With some sexy black accents-rims and wheels-and an upgraded Sugino Messenger crank set.
I had some fun designing a bike today. I actually did two bike designs. One in the early afternoon and one late afternoon. They were interspersed with much paperwork, e-mailing, book-keeping, and re-stocking of the floor.
At 6:45 p.m. I looked at the clock, that cannot be right. But it was and I still had serious work ahead of me.
I could have stayed.
Of course, I did not.
I know better.
Not always, but I know better. I clocked out at 7:01 p.m. and hustled over to Rainbow before heading off to my standing 8 o’clock meet up with my fellows at 2900 24th street. I got me some more Japanese sweet potatoes, so doing the trick for me right now. So easy to prepare.
I just pop one in the microwave, nuke it on high for eight minutes, old microwave, and add some organic earth balance with a sprinkle of sea salt and I am a happy lady.
I am also a happy lady when I get disgruntled at work and start to take the job too seriously and get all in a fluster about international shipping prices and loss of online sales, and who the holy heck cares?
I stop, take a breath, smile, and think, does not matter. It does not matter, I am going to Paris.
It is a soothing little mantra in my mind, breathe in, breathe out, Paris.
Then catch a whiff of sawdust!
I kid you not. There was some carpentry project going on in the back of the building–I think there’s an art installation going in at the Incline Gallery–and I smelled sawdust this afternoon.
I laughed out loud.
I am still meditating on the sexual ideal and there it was, the smell of sawdust. Perhaps I am getting closer. I had a good chuckle at that.
I remember when Cass told me, the way the Universe works is that you’ll meet the one, right before you move to Paris.
This was last October in a coffee shop in the Marina. I laughed, sounds about par for the course, God has a sense of humor after all.
Then she said, and if he’s the one, he’ll follow you to Paris.
Alright then.
So, I don’t even have to worry about it. It’s all been planned out without any of my energy needed to be anxious or worried about. It is all unfolding exactly as it should, and I don’t have to meddle or manipulate.
Last night I watched the last of Paris, Je t’aime (Paris, I love you) and it never fails to bring me to tears. My favorite vignette is the one with the heavy middle-aged American woman from the Midwest with her non-ironic fanny pack and walking shoes, who has been saving up her pennies for years and has launched out bravely on a vacation to Paris.
She walks around and speaks bad French, and the bad French is so bad you just cringe listening to it, I find myself repeating back what she says in my French accent, which is quite good.
This is not to brag, I was excruciatingly lucky that my first French teacher was a Parisian french woman born and raised–how in the world did she end up teaching French to middle school kids at Gomper’s Middle School on the North East side of Madison, Wisconsin, is beyond my ken–but that God for her.
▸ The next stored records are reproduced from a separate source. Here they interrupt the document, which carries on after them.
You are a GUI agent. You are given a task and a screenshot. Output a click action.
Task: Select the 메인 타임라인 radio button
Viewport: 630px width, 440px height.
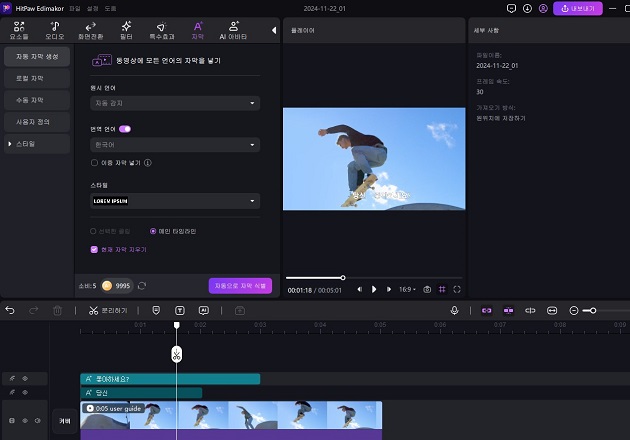coord(153,231)
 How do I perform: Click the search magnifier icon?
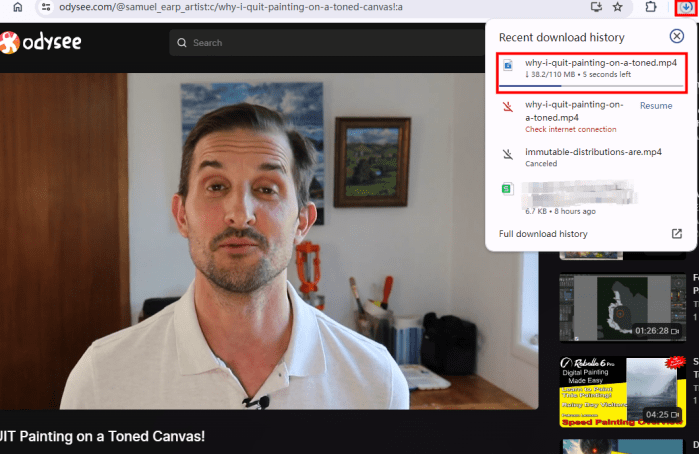(181, 43)
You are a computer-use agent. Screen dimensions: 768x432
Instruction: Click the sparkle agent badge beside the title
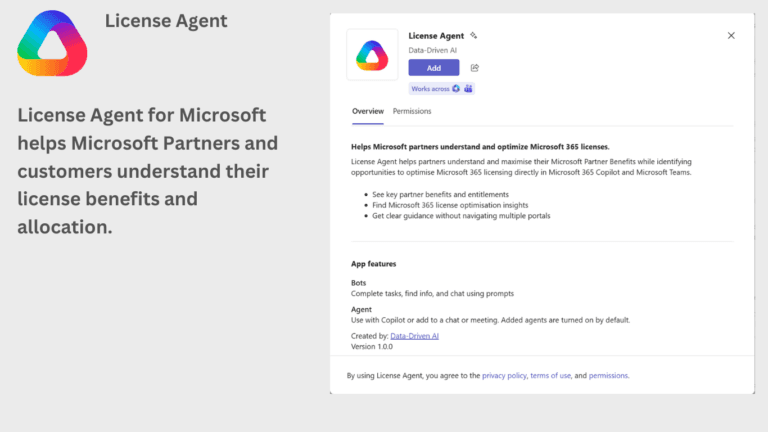click(x=474, y=35)
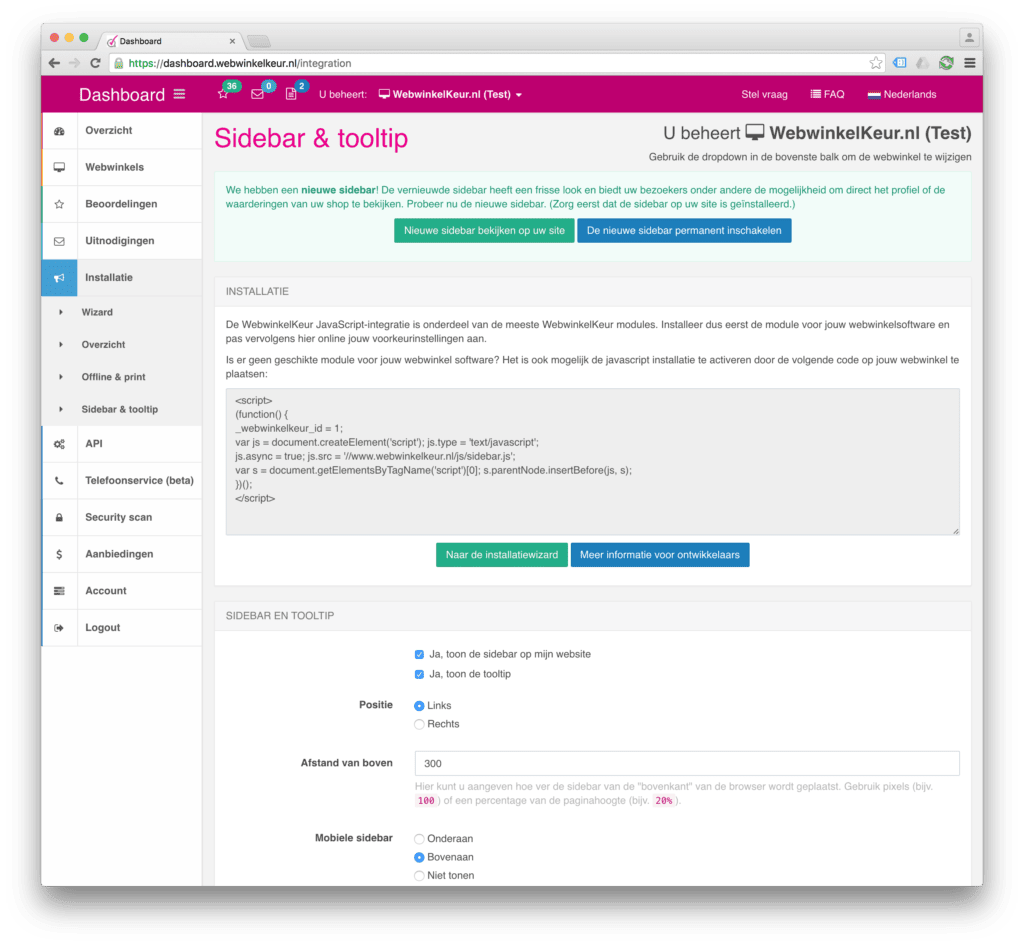Expand the Offline & print submenu item

(113, 377)
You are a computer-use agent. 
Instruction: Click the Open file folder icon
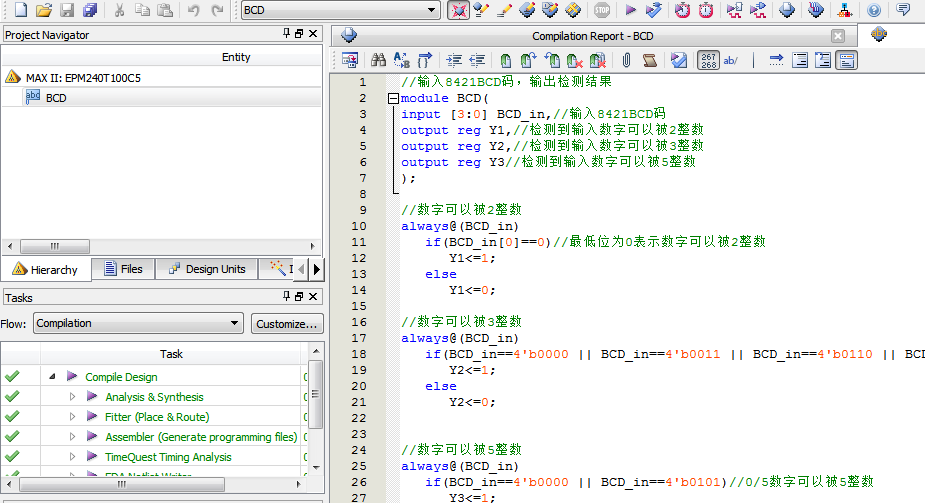click(x=43, y=11)
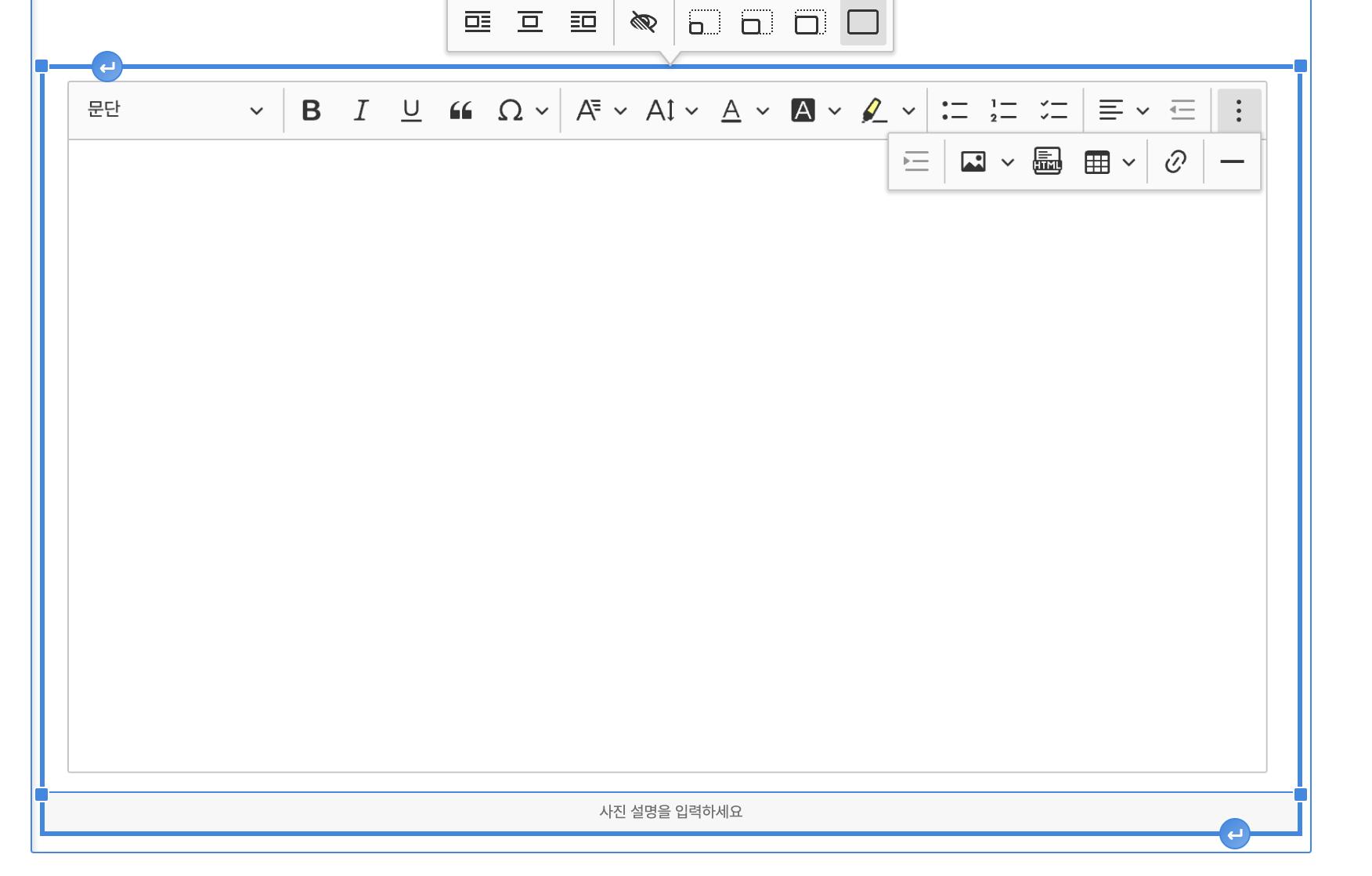
Task: Expand the font color picker
Action: coord(762,110)
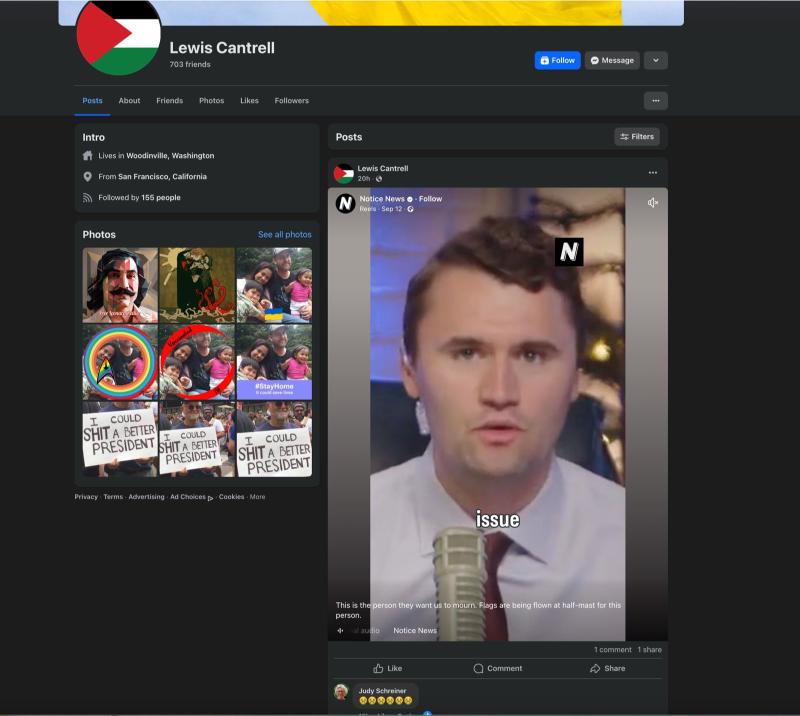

I was blessed to get her accent. The two times I have been to Paris I am not taken as American. I have been told by native French speakers that I have a tres jolie (very pretty) accent.
I am very, very lucky. I was also lucky to have that teacher because when I moved out of the school district, she went to bat for me. She had tried to get my parents to get me a tutor in French–she thought I was gifted and had an ear for the language, and wanted me to have extra study time given to the practise. I was so gung-ho, but my step-father was not.
God forbid I actually have anything else going for me. He also put the kabosh on advanced placement courses. Thanks asshole. Apparently I needed some ego squashing. I think he just needed a big dose of I am better than a 7th grade girl, I think that spells small dick or closeted homosexual misanthropic, but I could be mis-diagnosing.
I’m not a licenced analyst.
But that teacher went ahead and contacted the woman who ran the department of French studies at the new school system, Mme Pietrich. This woman scared the pants off me. She was hard-core. And she would not have taken me on. She had a full course load of students and had no intentions of adding another student to her classes.
The universe knew better though, and happily enough, a student moved out of the district as I was moving in. On my Gomper’s teacher’s recommendation, and it did not hurt that the two women actually knew each other from studies at the Sorbonne (!) small world, small, small world, I got in.
I got a good grounding in French. I did French forensics, which is not like CSI, it was speaking competitions like regular high school forensics, except, well, duh, in French.
I made it all the way to State my senior year, only one in the district who did. My teacher, this time in high school, also forget her name (good lord, I don’t remember names unless I was terrorized by you, Mme. Pietrich, you know I mean you) actually made a special trip to take me, the only student that year to get past districts, to the State competition.
Where I won the Gold Medal.
God damn. I had totally forgotten about that. What a nice memory. I won a Gold medal at State in French Forensics–in poetry!
And now I get to move to Paris.
The Universe knew what it was doing all along.